In a recent visit to my local secondhand bookshop I stumbled across a collection of Stig Dagerman’s short fiction, The Games of Night (Quartet Encounters, 1986).
Stig Dagerman was regarded as the most talented young writer of the Swedish post-war generation, publishing four novels, a collection of short stories, a book of travel sketches and four full length plays before his death in 1954, aged only 31. One critic, speaking of Dagerman’s passion and prolific output, said ‘His books exploded from him.’
I’ve been taking my time with this one, not least because of the weight of novels I have to plow through this term for my MA, so I’m only three stories (plus a superb introduction from Michael Myer) in. As you might expect from a Scandanavian author, there is a dark current flowing through what I have read so far (which is understandable considering the dark events in the author’s life), but there is also a tenderness squirreled away inside the dark, something the reader can warm there hands on in the night. Graeme Greene, in his cover quote for the 1961 edition of Dagerman’s short fiction, said: ‘Dagerman wrote with beautiful objectivity. Instead of emotive phrases, he uses a choice of facts, like bricks, to construct an emotion.’
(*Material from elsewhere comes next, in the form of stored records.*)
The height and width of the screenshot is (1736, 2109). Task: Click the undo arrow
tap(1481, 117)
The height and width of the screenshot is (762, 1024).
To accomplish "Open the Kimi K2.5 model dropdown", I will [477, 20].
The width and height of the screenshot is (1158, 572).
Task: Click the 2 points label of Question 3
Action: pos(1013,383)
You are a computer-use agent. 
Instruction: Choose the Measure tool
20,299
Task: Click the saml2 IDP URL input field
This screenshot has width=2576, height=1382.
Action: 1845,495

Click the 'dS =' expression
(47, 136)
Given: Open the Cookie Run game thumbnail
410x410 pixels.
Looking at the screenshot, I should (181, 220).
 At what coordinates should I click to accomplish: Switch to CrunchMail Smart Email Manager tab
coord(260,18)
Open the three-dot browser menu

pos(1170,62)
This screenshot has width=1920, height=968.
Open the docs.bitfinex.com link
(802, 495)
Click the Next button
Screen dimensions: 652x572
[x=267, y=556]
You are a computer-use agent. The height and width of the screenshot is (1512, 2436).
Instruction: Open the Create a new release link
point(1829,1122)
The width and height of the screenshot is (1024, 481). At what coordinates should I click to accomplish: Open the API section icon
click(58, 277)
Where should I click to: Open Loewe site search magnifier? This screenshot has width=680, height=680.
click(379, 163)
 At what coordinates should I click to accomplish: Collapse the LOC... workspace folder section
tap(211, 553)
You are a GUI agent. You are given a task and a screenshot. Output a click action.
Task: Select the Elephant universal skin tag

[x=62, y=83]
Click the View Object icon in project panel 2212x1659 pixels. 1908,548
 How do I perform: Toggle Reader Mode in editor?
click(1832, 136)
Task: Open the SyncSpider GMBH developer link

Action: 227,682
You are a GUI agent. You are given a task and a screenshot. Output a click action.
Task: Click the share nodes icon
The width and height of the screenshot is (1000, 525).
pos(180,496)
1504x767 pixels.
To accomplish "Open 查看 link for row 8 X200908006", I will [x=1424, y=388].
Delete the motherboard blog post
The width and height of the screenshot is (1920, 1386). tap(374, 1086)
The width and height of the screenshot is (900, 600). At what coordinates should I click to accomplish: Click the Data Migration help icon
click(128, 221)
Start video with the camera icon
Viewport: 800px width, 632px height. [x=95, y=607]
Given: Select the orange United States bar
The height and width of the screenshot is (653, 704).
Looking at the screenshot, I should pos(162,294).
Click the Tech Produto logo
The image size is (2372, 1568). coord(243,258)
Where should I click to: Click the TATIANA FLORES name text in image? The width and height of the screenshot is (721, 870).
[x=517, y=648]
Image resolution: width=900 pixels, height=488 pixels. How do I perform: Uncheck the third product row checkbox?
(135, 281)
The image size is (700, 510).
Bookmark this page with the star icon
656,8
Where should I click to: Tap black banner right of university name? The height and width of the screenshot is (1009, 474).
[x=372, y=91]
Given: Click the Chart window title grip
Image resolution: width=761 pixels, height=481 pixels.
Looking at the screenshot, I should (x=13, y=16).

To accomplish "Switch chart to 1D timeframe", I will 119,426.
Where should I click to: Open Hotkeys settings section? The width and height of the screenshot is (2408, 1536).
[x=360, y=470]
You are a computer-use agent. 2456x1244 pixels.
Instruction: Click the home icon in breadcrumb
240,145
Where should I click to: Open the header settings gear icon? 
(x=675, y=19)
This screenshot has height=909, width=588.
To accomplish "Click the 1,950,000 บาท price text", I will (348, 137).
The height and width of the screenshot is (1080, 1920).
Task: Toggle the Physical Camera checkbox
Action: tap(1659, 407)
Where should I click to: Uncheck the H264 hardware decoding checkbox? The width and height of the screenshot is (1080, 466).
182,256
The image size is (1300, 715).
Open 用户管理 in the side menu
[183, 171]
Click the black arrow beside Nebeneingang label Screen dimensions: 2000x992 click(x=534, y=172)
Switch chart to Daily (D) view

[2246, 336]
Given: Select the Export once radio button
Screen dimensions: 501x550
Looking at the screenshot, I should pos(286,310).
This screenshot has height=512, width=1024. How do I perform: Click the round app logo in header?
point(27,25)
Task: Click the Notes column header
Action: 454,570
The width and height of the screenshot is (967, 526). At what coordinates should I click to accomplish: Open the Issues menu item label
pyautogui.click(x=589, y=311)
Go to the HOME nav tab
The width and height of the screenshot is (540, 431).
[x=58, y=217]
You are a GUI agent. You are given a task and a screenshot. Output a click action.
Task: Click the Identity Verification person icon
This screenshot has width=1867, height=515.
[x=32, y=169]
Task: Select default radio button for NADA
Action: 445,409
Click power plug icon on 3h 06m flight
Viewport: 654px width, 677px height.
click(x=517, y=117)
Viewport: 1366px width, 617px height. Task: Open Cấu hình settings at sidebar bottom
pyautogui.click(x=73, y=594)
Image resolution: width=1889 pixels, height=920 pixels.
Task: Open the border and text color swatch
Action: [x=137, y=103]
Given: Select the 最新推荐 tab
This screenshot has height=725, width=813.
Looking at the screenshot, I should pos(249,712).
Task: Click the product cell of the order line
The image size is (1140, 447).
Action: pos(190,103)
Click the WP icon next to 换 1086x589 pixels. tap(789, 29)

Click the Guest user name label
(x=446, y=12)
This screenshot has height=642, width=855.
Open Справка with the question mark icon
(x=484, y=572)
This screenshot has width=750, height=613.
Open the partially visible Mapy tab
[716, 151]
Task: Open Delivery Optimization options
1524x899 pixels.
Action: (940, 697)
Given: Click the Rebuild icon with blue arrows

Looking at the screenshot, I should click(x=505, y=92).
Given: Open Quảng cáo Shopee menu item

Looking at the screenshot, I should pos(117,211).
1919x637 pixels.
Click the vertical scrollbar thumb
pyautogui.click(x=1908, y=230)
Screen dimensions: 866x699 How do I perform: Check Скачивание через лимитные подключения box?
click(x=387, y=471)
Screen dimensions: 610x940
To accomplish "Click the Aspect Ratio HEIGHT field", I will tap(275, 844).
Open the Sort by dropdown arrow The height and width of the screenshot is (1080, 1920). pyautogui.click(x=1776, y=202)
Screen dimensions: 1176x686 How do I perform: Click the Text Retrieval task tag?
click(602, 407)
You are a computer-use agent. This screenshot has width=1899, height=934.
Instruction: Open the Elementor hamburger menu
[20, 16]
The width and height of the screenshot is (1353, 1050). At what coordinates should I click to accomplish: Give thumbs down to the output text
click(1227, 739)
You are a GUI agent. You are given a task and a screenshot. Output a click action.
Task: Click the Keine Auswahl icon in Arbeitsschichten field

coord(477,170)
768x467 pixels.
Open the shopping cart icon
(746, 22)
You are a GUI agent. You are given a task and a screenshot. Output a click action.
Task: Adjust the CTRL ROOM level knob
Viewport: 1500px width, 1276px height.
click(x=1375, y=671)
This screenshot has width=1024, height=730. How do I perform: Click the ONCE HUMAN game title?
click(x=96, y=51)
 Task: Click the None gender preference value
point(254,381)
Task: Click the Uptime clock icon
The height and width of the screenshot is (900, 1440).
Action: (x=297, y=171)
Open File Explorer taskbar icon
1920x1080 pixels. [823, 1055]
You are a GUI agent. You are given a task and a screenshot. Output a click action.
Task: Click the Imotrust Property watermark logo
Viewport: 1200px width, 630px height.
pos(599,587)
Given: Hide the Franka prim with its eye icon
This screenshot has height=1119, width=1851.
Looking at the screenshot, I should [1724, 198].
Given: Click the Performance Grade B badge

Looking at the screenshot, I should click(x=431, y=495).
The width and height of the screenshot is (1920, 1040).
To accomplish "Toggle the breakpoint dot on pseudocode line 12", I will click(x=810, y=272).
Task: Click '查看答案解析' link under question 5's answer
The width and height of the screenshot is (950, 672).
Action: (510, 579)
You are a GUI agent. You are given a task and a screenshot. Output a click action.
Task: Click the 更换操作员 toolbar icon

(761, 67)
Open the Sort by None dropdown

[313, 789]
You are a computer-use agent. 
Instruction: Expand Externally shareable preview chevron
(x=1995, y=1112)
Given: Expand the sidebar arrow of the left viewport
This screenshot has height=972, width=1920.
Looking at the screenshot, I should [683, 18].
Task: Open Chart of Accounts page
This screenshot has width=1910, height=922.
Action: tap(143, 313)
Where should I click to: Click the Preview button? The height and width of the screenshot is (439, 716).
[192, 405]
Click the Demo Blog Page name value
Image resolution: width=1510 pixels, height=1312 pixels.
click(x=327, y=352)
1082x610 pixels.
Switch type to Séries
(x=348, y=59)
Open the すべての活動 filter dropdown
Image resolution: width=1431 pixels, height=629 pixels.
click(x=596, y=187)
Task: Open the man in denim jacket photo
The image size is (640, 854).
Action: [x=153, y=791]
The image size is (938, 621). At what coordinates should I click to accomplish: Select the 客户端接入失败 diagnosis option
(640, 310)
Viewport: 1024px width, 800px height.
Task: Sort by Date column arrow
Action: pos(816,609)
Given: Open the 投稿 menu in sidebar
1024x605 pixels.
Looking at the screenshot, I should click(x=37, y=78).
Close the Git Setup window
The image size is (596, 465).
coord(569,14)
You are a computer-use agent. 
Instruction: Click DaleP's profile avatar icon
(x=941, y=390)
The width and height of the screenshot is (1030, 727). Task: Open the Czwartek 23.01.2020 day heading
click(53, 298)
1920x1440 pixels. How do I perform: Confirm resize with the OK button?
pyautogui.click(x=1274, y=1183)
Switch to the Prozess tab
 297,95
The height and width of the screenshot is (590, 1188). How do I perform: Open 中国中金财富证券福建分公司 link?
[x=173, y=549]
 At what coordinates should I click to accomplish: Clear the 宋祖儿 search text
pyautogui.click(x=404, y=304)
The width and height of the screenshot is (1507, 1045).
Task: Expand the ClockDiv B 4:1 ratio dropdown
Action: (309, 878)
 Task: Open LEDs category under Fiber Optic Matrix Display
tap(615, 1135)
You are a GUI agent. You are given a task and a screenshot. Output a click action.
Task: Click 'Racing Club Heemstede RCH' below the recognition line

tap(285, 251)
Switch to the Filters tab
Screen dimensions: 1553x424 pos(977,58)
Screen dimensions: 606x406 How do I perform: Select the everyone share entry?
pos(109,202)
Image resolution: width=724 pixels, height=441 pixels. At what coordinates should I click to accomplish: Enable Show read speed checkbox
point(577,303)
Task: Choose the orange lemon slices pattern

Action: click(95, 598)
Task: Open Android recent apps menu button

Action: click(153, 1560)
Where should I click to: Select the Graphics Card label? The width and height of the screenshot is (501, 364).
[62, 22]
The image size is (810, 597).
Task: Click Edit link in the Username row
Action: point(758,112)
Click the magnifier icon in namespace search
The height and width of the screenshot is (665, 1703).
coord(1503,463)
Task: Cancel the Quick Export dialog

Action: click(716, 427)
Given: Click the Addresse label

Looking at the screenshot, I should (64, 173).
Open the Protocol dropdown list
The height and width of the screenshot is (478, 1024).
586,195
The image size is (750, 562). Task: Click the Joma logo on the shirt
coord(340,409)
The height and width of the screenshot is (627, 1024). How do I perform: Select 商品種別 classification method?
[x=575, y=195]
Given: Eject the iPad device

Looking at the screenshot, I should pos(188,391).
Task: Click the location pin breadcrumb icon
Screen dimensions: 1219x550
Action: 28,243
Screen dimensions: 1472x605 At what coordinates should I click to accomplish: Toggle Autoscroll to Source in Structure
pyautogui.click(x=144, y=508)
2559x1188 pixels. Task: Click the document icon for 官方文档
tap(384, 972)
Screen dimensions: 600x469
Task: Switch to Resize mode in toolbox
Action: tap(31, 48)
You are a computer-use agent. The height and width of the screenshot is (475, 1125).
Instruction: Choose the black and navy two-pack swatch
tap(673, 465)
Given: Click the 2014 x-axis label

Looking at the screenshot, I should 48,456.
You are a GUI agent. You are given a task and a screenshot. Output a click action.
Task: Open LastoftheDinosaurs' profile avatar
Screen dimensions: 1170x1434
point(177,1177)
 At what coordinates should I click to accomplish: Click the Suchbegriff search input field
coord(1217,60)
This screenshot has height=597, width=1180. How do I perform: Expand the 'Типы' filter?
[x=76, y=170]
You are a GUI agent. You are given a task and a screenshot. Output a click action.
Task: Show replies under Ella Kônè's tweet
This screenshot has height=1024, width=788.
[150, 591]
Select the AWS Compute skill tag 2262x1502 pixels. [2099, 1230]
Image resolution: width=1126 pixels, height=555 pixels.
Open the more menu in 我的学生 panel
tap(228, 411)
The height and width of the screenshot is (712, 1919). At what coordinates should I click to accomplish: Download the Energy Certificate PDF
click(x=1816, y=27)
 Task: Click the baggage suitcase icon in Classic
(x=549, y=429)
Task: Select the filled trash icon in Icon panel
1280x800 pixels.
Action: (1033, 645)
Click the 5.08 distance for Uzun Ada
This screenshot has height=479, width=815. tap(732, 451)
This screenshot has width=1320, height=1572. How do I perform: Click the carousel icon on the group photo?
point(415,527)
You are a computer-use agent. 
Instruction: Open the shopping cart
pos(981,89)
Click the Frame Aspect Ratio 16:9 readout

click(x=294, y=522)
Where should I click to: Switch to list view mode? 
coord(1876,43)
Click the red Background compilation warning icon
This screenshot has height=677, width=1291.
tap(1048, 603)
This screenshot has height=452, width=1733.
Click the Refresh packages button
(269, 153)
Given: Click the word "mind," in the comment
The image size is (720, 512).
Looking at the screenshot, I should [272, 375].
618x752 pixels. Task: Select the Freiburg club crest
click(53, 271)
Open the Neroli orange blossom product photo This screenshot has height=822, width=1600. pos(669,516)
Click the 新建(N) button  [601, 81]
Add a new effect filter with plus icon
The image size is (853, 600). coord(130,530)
The title story, The Games of Night (Swedish title: Nattens Lekar), deals with themes of alcoholism and child neglect and brims to overflowing with the emotive constructions Greene describes. Ake, the child narrator, lies alone at night, dreaming of and playing with ways he might bring his father home from the pubs and bars in which he spends his nights and all his wages. The child’s imagination carries him to his father’s side as if astral projecting and Ake leads his father to taxis and trolley buses in the hope his father will make it home and his mother will stop crying. When such efforts fail the boy, in his imagination at least, resorts to violence. It is a simultaneously chilling and tender portrayal of a child lost in the disintegration of a marriage. An all too real tale of domestic problems with a unique and clever dash of magical realism thrown in.
Dan Levy Dagerman’s (a relation of the author?) short film adaptation of The Games of Night captures the essence of the story. I particularly like how the filmmaker deals with the problem of showing Ake’s ‘traveling’ through the night to arrive with his father.
If, like me, you hadn’t heard of Stig Dagerman before, I would recommend your seeking out this collection. He’s an author I can’t believe I haven’t stumbled across earlier in my reading life.
And while we’re on the subject, who was the last author you ‘discovered’ by happy accident?
One Response to The Games of Night: An encounter with Stig Dagerman
And for anyone wondering how I got to buy this when I am currently ten months into a twelve month stint of buying no books, I was given special permission because the book is out of print and only cost €2. Bargain and result.